Re: Are throwing default constructors bad style, and if so, why?

From:
Andrei Alexandrescu <SeeWebsiteForEmail@erdani.org>
Newsgroups:
comp.lang.c++.moderated
Date:
Tue, 23 Sep 2008 19:12:13 CST
Message-ID:
<K7MpHz.1r2n@beaver.cs.washington.edu>
Marsh Ray wrote:

On Sep 20, 8:47 pm, Andrei Alexandrescu
<SeeWebsiteForEm...@erdani.org> wrote:

Heck, if deque's constructor attempts to allocate memory (and
consequently throw), you can't even use the swap trick to ensure you
have completely emptied a deque.


Only if your code is depending on this not throwing, which is a small
minority of what I write in recent years.

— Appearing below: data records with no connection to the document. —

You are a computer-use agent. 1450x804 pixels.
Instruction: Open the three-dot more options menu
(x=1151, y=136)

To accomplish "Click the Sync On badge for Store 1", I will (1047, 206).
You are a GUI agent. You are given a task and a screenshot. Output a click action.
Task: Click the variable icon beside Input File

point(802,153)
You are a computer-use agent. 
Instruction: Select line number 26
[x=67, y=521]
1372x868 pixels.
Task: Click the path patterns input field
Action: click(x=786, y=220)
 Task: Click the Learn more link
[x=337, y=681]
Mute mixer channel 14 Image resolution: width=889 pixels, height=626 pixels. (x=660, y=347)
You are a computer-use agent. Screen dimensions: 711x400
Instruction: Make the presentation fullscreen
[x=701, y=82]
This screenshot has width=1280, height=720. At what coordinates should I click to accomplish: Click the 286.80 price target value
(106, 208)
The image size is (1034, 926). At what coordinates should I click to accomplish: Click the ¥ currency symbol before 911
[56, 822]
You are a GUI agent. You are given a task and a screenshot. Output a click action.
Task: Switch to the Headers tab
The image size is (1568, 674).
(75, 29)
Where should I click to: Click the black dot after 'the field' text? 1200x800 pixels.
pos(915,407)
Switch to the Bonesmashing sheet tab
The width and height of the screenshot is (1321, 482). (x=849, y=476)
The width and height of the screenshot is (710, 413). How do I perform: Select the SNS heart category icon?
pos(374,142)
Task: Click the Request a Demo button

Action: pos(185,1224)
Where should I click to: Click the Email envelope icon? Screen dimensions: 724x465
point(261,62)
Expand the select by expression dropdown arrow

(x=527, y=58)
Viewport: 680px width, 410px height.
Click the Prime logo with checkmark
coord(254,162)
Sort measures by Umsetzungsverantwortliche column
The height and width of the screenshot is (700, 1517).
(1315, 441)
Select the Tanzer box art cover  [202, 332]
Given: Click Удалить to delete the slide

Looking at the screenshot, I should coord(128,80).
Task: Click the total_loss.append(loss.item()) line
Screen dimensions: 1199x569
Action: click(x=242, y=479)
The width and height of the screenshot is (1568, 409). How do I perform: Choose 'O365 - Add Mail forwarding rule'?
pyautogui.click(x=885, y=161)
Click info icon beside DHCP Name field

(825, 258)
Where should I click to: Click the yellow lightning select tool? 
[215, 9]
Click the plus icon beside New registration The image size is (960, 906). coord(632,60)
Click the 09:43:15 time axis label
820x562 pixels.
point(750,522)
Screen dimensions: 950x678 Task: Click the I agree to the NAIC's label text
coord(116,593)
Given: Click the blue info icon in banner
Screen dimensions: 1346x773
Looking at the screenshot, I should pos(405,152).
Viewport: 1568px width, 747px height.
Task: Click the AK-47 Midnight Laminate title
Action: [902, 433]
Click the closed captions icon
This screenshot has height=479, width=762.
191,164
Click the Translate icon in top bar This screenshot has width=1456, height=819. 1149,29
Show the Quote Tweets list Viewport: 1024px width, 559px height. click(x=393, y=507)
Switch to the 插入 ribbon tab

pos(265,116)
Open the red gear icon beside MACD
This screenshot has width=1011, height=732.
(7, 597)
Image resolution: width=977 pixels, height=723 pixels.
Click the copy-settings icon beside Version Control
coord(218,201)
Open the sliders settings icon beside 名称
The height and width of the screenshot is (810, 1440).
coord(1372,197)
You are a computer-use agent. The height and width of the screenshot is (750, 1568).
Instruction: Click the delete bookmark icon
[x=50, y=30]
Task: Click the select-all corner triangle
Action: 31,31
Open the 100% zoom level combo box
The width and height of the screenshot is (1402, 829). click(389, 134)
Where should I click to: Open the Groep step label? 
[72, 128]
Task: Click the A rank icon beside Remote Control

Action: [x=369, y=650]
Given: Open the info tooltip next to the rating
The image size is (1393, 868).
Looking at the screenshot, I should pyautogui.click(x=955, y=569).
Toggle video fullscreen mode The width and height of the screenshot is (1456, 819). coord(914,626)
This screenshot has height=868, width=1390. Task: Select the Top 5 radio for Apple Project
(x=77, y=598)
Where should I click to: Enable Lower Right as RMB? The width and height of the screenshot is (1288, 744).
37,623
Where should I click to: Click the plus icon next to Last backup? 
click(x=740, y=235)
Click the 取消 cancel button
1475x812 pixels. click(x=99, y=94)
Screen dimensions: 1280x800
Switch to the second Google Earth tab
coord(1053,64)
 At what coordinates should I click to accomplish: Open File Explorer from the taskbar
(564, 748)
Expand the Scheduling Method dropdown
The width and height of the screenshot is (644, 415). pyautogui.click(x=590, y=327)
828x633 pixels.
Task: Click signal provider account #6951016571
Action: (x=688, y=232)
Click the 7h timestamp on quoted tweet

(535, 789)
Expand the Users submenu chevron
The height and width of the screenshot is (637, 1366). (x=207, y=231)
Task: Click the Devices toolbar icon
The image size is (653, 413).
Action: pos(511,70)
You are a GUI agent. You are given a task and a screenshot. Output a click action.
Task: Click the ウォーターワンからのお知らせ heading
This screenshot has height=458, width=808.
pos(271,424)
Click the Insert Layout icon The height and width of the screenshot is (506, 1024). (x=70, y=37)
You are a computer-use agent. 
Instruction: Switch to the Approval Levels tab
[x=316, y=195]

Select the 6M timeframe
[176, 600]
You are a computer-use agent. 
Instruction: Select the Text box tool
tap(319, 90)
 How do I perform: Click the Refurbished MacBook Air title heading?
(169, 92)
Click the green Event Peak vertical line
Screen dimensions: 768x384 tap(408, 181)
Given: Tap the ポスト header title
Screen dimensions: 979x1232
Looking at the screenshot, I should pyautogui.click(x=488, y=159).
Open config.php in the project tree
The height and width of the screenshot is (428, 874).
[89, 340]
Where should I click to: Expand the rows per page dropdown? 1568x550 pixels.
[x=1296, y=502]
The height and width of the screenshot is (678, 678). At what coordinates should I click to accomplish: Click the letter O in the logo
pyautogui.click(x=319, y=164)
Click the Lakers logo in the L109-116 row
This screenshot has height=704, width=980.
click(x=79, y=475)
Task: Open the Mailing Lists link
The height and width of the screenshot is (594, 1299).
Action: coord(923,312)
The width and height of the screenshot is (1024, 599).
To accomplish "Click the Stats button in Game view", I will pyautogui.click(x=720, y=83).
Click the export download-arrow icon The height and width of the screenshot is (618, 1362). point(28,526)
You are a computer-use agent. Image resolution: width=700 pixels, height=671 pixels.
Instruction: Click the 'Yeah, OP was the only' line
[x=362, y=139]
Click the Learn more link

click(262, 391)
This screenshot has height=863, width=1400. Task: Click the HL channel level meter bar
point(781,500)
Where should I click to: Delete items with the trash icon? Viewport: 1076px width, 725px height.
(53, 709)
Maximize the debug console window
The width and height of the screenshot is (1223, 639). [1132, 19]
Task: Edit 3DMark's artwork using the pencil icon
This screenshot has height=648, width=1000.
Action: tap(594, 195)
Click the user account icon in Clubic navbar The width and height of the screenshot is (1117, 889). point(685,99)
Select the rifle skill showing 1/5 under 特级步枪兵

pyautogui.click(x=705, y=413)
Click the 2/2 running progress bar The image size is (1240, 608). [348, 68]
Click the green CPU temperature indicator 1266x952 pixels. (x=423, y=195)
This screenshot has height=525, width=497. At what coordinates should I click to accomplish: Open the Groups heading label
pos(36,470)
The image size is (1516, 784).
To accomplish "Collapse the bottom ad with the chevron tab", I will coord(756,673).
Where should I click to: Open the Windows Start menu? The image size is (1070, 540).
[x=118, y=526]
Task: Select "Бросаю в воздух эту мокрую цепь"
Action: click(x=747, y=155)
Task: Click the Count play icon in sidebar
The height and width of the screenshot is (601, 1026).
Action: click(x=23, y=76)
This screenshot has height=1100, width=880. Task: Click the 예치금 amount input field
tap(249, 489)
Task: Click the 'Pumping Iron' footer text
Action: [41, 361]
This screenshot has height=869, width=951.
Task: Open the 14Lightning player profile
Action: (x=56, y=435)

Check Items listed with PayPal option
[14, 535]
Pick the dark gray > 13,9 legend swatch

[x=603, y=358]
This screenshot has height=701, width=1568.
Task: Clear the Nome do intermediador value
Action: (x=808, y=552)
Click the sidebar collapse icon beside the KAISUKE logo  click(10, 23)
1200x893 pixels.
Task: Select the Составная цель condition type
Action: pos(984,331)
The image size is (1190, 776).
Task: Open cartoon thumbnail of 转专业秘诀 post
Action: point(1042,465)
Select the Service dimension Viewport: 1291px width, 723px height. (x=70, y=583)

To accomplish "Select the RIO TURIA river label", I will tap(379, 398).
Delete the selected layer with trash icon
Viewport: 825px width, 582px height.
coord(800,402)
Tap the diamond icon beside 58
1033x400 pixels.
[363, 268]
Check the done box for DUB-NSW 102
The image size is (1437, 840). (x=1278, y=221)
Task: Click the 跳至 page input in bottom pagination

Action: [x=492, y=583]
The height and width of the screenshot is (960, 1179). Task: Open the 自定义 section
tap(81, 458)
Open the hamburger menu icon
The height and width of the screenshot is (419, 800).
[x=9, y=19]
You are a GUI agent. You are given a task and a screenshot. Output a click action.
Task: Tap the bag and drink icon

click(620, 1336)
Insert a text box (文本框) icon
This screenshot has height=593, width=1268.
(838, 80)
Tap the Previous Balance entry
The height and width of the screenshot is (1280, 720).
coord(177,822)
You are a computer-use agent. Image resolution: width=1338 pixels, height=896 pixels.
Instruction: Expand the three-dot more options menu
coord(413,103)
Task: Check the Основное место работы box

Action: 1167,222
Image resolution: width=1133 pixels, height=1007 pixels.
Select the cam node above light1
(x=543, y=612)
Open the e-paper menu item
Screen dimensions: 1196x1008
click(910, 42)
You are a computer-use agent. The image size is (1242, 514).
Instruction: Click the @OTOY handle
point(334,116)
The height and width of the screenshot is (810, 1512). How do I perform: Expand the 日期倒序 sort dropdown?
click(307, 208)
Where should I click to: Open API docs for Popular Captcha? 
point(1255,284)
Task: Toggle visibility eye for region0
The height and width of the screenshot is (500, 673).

So picture the irony: _emptying_ a
deque via the swap trick could _throw_. This is a correctness issue that
I guess simply rules the swap trick out as a method of emptying a
container in C++03.


I agree that it's ironic, but don't see how it's a general correctness
issue.


It's a correctness issue insofar as post-exception your container still
contains stuff it shouldn't. It may even be a general correctness issue
when thought from the perspective that voluntarily shrinking program
state size should not fail.

I gave up trying to track what throw and what doesn't, and have been
much happier for it. I assume nearly anything could throw (or later be
modified to), and tend to only try/catch around calls from C code,
destructors, and when there's the need to retry an operation.


That sounds good. However, if you want to ensure correctness of
multi-step operations, there must be certain steps that never throw. I
think that steps that relocate objects in memory or that swap objects
should not throw. With that guarantee in place, a good deal of solid
code can be written with relative ease.